Mitochondria are far more than energy factories — they coordinate fatty acid metabolism, calcium homeostasis, ROS signaling, innate immunity, and cell death. Maintaining mitochondrial integrity is therefore essential not just for individual cells but for tissue and organismal health. Mitophagy, the selective autophagic clearance of damaged mitochondria, is the primary mechanism by which cells enforce this integrity, and its dysregulation is now recognized as a shared driver of aging and a remarkably broad spectrum of diseases.

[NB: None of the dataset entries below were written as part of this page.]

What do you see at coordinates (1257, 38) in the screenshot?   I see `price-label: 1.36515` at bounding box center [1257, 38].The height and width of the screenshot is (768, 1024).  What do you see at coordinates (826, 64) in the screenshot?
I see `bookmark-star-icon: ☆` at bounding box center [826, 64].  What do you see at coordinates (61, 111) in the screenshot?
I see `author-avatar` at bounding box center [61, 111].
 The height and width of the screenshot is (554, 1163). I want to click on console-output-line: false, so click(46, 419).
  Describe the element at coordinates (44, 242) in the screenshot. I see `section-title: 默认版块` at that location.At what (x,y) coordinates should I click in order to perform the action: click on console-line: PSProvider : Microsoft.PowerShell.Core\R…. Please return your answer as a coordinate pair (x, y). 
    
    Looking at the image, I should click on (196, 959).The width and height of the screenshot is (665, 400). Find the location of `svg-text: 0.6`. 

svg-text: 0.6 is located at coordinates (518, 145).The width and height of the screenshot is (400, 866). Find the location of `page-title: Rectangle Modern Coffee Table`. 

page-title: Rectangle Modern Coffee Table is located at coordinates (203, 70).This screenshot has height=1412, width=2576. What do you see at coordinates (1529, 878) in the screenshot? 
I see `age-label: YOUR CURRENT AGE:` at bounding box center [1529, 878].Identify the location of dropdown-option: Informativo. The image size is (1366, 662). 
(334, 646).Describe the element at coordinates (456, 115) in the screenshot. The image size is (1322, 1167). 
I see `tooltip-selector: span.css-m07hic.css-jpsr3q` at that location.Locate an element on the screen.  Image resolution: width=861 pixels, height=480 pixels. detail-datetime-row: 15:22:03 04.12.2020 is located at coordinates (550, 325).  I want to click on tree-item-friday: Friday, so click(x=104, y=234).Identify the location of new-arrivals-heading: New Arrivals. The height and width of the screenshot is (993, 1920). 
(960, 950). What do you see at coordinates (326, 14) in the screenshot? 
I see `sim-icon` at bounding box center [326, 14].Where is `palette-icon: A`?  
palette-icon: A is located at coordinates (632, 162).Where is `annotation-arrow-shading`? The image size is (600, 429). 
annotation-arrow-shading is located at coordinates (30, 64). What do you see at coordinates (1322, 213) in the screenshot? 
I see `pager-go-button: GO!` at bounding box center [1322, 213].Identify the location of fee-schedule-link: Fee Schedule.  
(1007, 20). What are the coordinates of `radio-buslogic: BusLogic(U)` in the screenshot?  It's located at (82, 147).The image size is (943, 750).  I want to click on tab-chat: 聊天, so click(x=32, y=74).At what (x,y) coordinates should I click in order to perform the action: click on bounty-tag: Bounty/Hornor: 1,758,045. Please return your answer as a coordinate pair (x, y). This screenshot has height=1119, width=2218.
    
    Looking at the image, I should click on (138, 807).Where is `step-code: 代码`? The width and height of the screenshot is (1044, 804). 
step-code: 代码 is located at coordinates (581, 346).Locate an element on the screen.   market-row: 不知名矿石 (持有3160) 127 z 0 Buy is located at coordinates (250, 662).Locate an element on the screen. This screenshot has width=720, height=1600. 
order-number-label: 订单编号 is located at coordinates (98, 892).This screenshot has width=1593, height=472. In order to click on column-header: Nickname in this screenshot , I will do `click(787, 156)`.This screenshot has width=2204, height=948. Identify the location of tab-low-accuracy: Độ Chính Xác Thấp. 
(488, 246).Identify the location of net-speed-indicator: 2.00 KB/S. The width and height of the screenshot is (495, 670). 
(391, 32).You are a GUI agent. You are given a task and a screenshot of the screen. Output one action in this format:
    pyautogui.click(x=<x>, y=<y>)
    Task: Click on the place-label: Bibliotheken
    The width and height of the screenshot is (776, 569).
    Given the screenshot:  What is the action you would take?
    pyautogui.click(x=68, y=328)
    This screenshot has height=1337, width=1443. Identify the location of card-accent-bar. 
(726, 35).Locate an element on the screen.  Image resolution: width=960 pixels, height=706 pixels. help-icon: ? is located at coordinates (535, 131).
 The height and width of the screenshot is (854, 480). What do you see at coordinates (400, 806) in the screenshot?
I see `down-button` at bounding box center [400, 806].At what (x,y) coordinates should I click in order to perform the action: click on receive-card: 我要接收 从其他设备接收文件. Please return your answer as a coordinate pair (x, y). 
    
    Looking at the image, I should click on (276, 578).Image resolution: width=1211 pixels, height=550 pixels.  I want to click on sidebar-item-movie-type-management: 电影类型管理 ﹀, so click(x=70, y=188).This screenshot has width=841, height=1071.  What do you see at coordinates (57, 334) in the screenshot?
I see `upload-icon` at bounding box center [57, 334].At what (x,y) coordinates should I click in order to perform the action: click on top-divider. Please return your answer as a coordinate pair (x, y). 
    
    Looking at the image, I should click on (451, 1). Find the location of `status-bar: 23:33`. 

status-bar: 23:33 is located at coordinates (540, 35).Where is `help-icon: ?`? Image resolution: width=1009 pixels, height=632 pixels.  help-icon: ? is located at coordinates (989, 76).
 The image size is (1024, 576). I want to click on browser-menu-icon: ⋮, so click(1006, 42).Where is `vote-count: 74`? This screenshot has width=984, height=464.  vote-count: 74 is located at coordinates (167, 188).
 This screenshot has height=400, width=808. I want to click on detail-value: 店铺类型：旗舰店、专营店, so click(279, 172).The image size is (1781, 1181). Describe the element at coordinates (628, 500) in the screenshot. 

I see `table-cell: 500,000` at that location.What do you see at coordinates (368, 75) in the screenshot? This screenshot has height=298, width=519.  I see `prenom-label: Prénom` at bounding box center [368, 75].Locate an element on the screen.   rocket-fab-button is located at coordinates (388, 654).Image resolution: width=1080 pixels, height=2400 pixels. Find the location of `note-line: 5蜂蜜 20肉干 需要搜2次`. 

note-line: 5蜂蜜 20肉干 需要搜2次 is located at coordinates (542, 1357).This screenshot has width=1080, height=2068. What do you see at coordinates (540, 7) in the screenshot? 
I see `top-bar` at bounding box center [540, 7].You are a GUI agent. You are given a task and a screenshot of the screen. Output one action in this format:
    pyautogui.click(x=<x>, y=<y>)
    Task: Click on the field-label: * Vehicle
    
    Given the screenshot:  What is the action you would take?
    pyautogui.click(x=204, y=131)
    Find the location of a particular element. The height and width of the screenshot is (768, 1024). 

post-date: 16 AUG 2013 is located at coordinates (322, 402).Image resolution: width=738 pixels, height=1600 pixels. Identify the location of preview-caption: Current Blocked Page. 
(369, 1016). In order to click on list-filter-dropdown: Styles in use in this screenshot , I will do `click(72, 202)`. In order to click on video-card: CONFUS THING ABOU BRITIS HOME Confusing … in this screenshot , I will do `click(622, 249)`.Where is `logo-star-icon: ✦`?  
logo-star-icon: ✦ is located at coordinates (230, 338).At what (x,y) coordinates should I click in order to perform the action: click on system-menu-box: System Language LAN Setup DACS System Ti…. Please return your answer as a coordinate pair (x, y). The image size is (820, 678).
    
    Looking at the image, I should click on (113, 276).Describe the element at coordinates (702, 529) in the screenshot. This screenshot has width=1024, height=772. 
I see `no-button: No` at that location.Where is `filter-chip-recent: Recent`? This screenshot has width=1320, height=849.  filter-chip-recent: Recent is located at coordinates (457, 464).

This comprehensive 2026 review from Wang, Sun, Li, and Auwerx provides the most up-to-date synthesis of mitophagy mechanisms, disease connections, and therapeutic opportunities. The authors systematically dissect the two major mitophagy pathways. In the PINK1–Parkin ubiquitin-dependent pathway, mitochondrial depolarization prevents PINK1 import and degradation, causing PINK1 to accumulate on the outer mitochondrial membrane (OMM), dimerize, and trans-autophosphorylate. Activated PINK1 phosphorylates ubiquitin at Ser65, recruiting and activating the E3 ligase Parkin, which decorates OMM proteins with polyubiquitin chains in a powerful feedforward amplification loop. Selective autophagy receptors — particularly OPTN and NDP52 — then bridge ubiquitinated mitochondria to the autophagy initiation machinery, with TBK1 kinase further amplifying receptor activity. Receptor-mediated pathways (BNIP3, NIX, FUNDC1, FKBP8, and others) operate independently of ubiquitin, directly engaging LC3/GABARAP proteins on autophagosomes, and are especially important during hypoxia, developmental mitochondrial remodeling (e.g., reticulocyte maturation), and tissue-specific homeostasis.

A key insight of the review is that PINK1–Parkin mitophagy, while dominant in cell-culture models, is largely dispensable for basal mitophagy in most tissues in vivo — demonstrated elegantly by mito-QC reporter mouse and Drosophila studies — suggesting that multiple parallel pathways maintain mitochondrial quality in a context-dependent manner. The review also highlights emerging clearance mechanisms beyond classical macroautophagy, including mitochondria-derived vesicles (MDVs), VDIMs, SPOTs, and mitocytosis.

Disease coverage is extensive. In neurodegeneration, impaired mitophagy allows accumulation of dysfunctional mitochondria and mtDNA, fueling ROS, neuroinflammation, and proteotoxicity in Parkinson's, Alzheimer's, ALS, and Huntington's disease. In cardiovascular disease, both insufficient and excessive mitophagy contribute to ischemia-reperfusion injury, heart failure, and cardiomyopathy. In metabolic disease, mitophagy defects impair pancreatic beta-cell function, hepatic lipid metabolism, and adipose tissue remodeling, linking the pathway to type 2 diabetes and MASLD. Cancer presents a dual role: mitophagy can suppress tumor initiation by limiting mtDNA-driven inflammation, yet established tumors co-opt it for survival under hypoxia and therapeutic stress. Immune cells rely on mitophagy to prevent mtDNA-triggered cGAS–STING and NLRP3 inflammasome activation.

Therapeutically, the authors catalog small molecules targeting PINK1, Parkin, USP30 (a deubiquitinase that antagonizes mitophagy), and receptor-mediated pathways, alongside NAD+ precursors, urolithin A, spermidine, and exercise as physiological mitophagy inducers with promising preclinical and early clinical data. Key challenges include tissue-specific effects, the context-dependency of mitophagy's role (protective vs. harmful), and the absence of validated biomarkers for clinical trials.